▶ **Trecho do documento**
• • • • •
1. A perene e coral
Tradição da Igreja evidencia o modo como a Assunção de Maria faz parte
do desígnio divino e está arraigada na singular participação de Maria na
missão do Filho. Já no primeiro milênio os autores sagrados se exprimem
neste sentido.Testemunhos, na verdade apenas delineados, encontram-se
em Santo Ambrósio, Santo Epifânio e Timóteo de Jerusalém. São Germano de
Constantinopla (733) coloca nos lábios de Jesus Cristo, que Se prepara
para levar a Sua Mãe para o céu, estas palavras: “É preciso que onde
estou Eu, também tu estejas, Mãe inseparável de teu Filho…” (HomiL 3 in
Dormitionem, PG 98, 360).
• • • • •
▶ **Registros guardados**
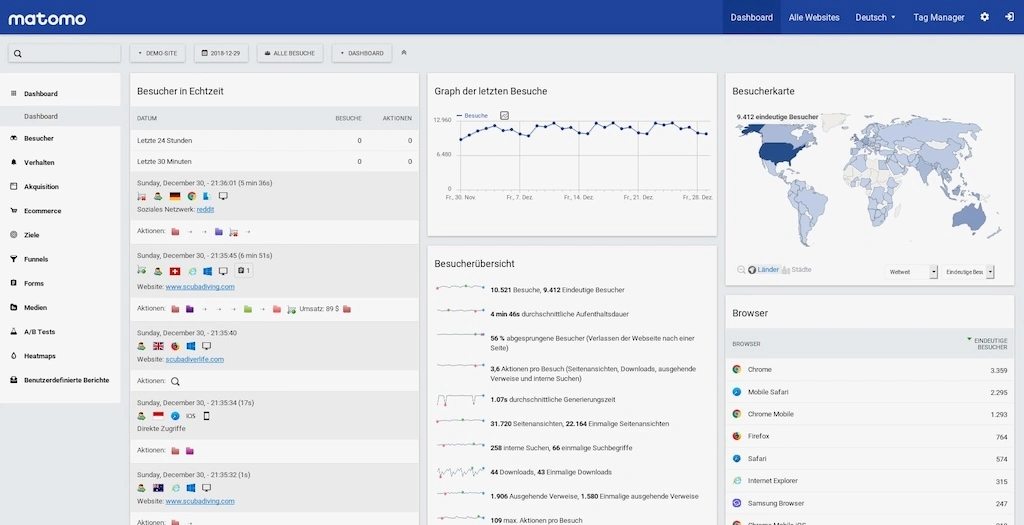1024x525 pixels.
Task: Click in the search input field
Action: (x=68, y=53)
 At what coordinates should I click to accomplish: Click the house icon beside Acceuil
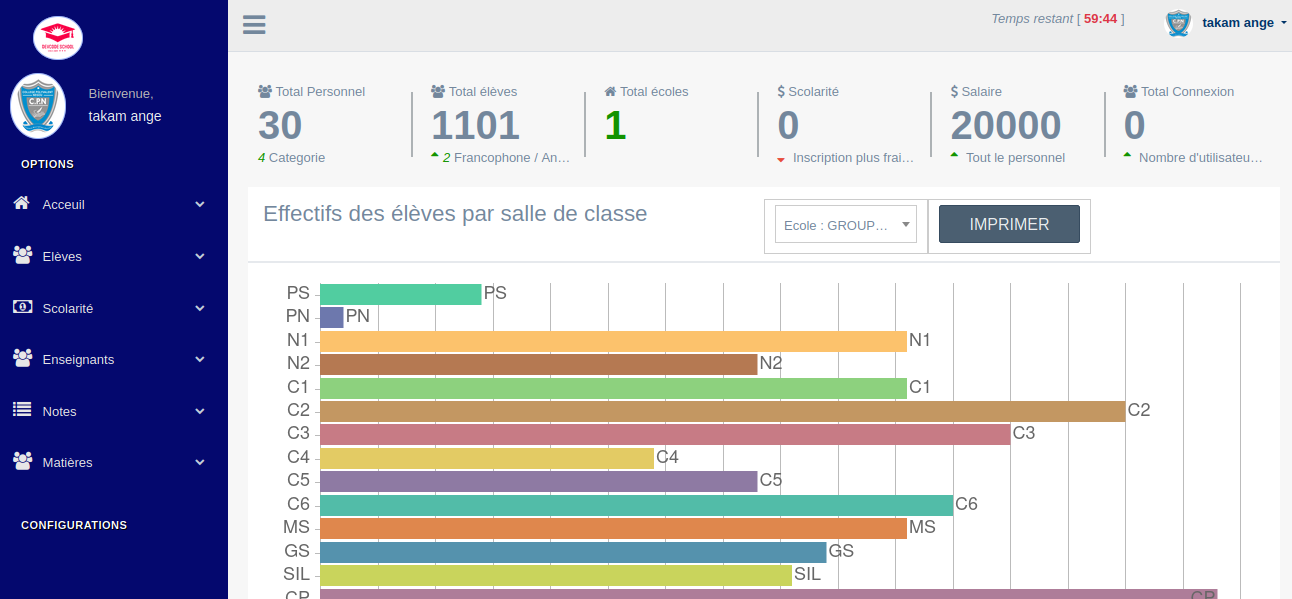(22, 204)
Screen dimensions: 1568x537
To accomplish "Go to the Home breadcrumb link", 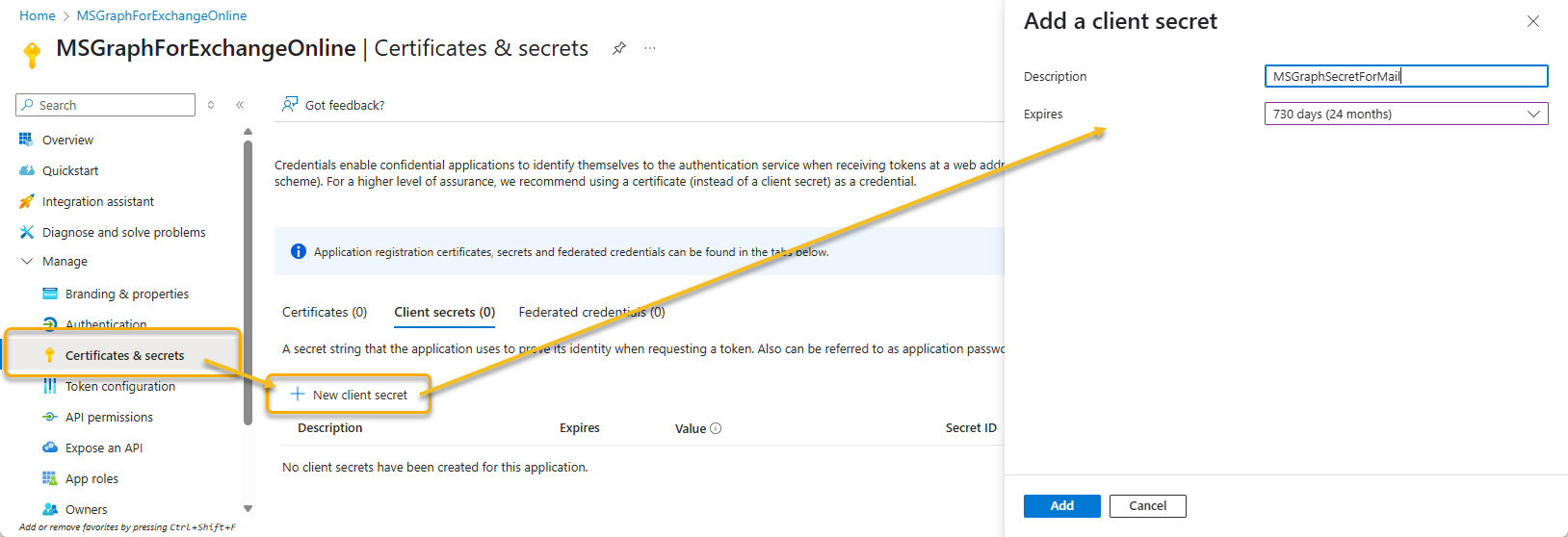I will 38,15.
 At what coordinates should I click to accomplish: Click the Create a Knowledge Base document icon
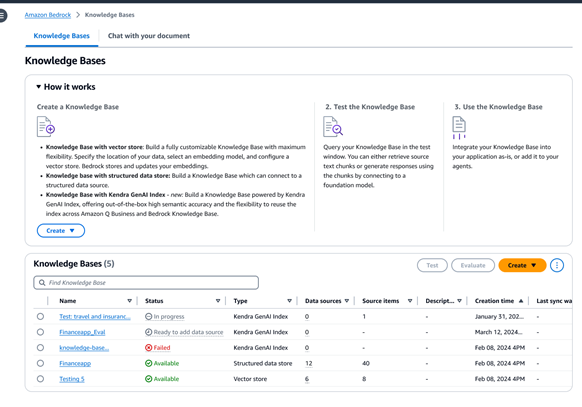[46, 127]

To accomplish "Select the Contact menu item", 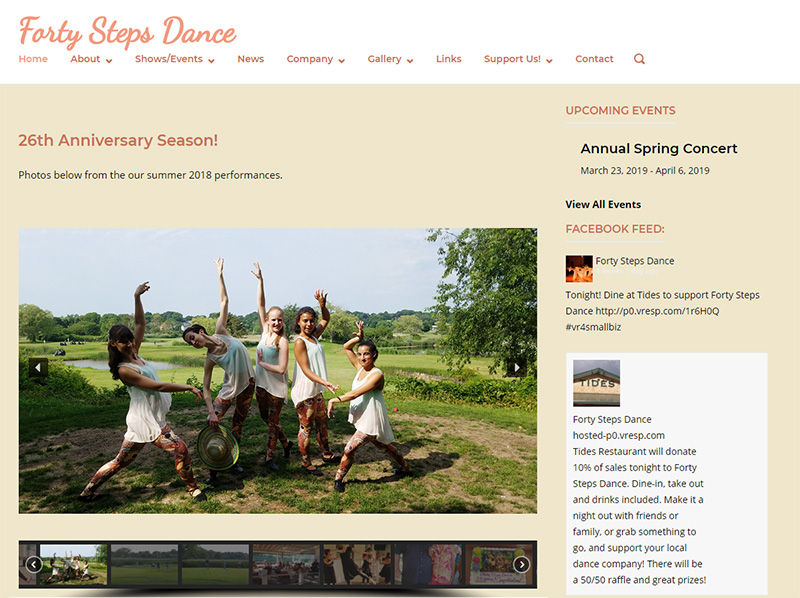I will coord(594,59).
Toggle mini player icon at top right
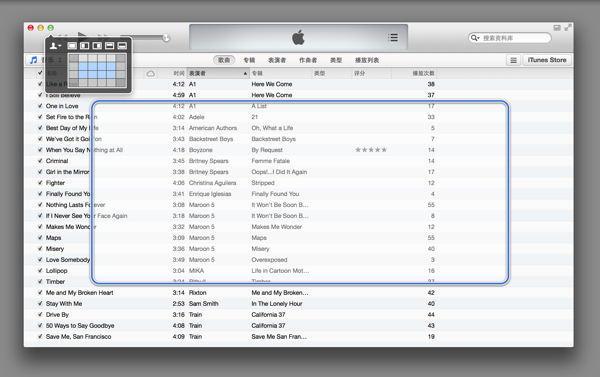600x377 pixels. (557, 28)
• • • • •
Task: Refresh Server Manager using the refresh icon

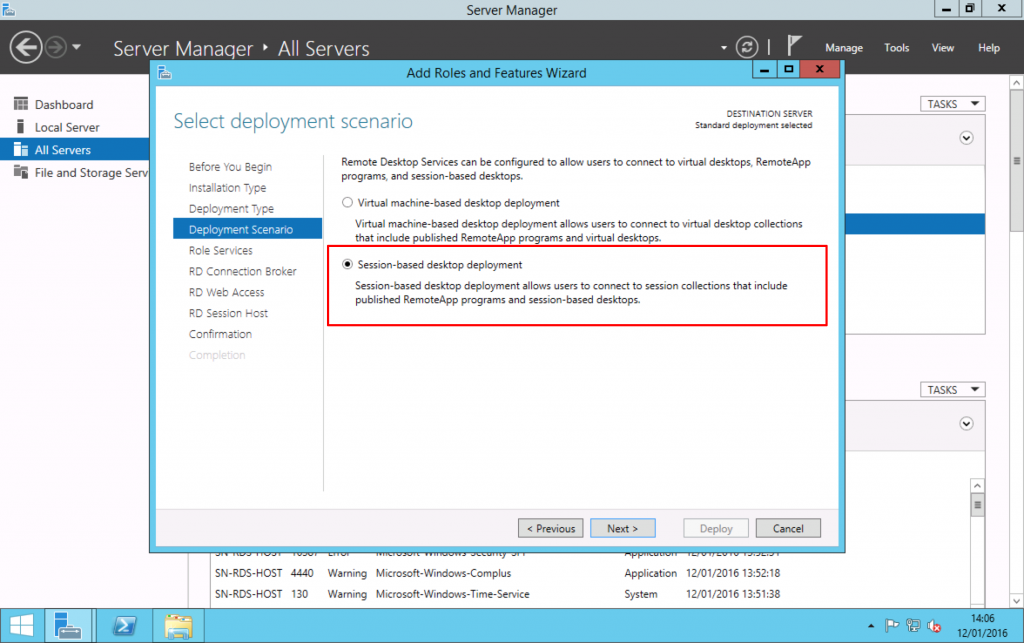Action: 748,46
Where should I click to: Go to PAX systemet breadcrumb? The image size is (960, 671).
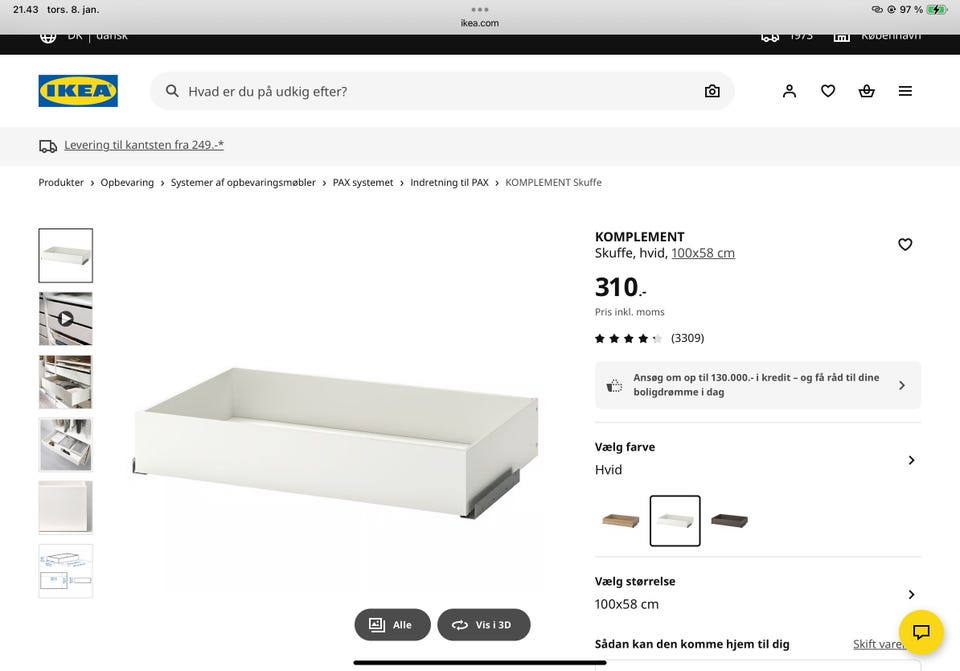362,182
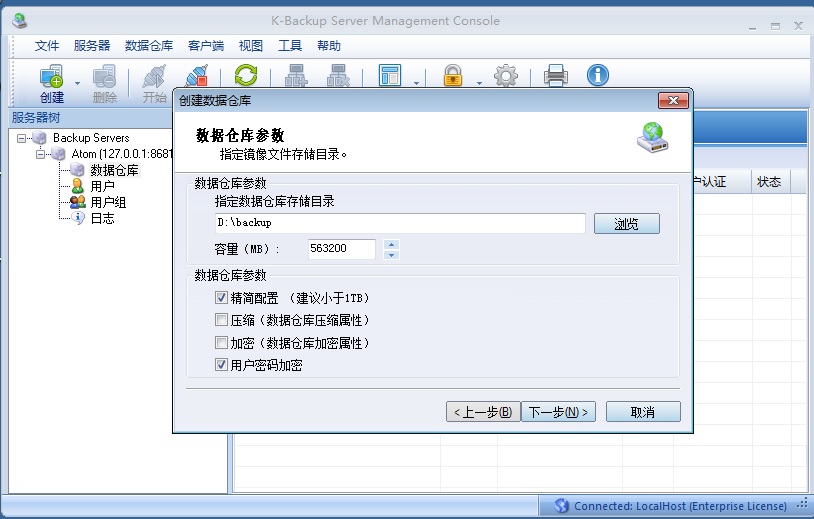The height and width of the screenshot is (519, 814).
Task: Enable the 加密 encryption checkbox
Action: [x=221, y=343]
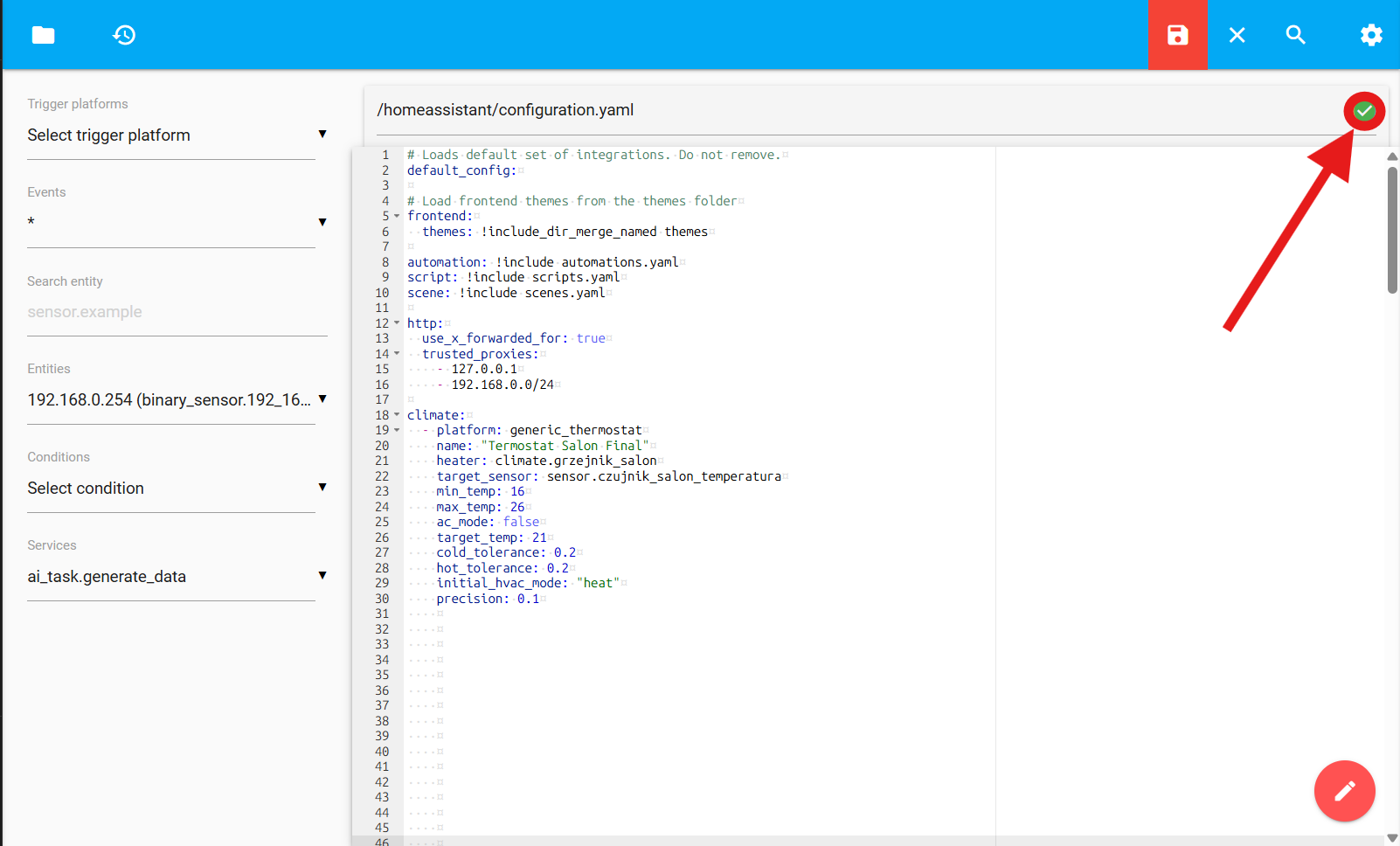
• • • • •
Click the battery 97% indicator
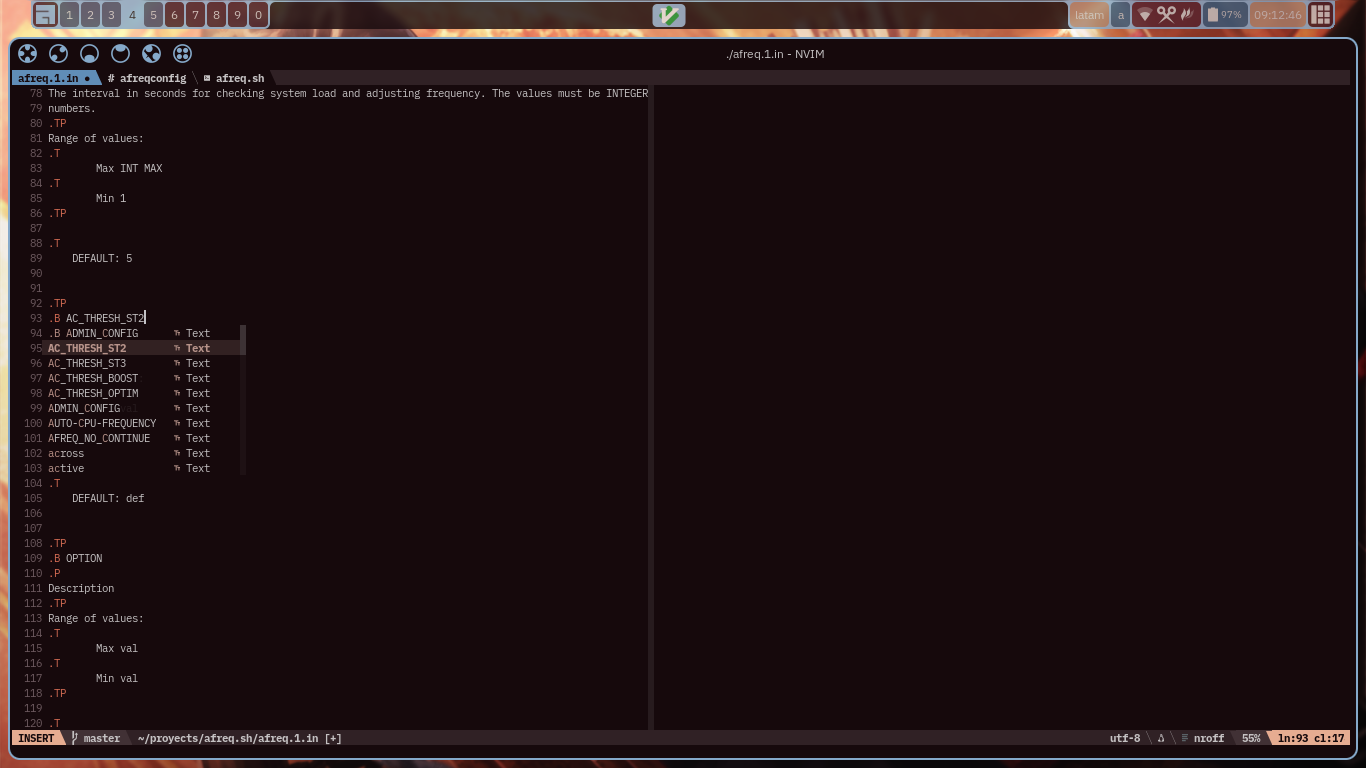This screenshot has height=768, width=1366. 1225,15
• • • • •
Diga se as afirmações (a), (b) e (c) concordam com o trecho sobre a Assunção de Maria e responda sim ou não a cada uma, citando as palavras do trecho que decidem.
(a) Os autores sagrados já se exprimiam nesse sentido no primeiro milênio.
(b) Os testemunhos de Santo Ambrósio, Santo Epifânio e Timóteo de Jerusalém são amplamente desenvolvidos.
(c) São Germano de Constantinopla põe as palavras citadas nos lábios de Maria.

▶ **Resposta**
(a) Sim: "Já no primeiro milênio os autores sagrados se exprimem neste sentido."
(b) Não: "Testemunhos, na verdade apenas delineados, encontram-se em Santo Ambrósio, Santo Epifânio e Timóteo de Jerusalém."
(c) Não: "coloca nos lábios de Jesus Cristo, que Se prepara para levar a Sua Mãe para o céu, estas palavras"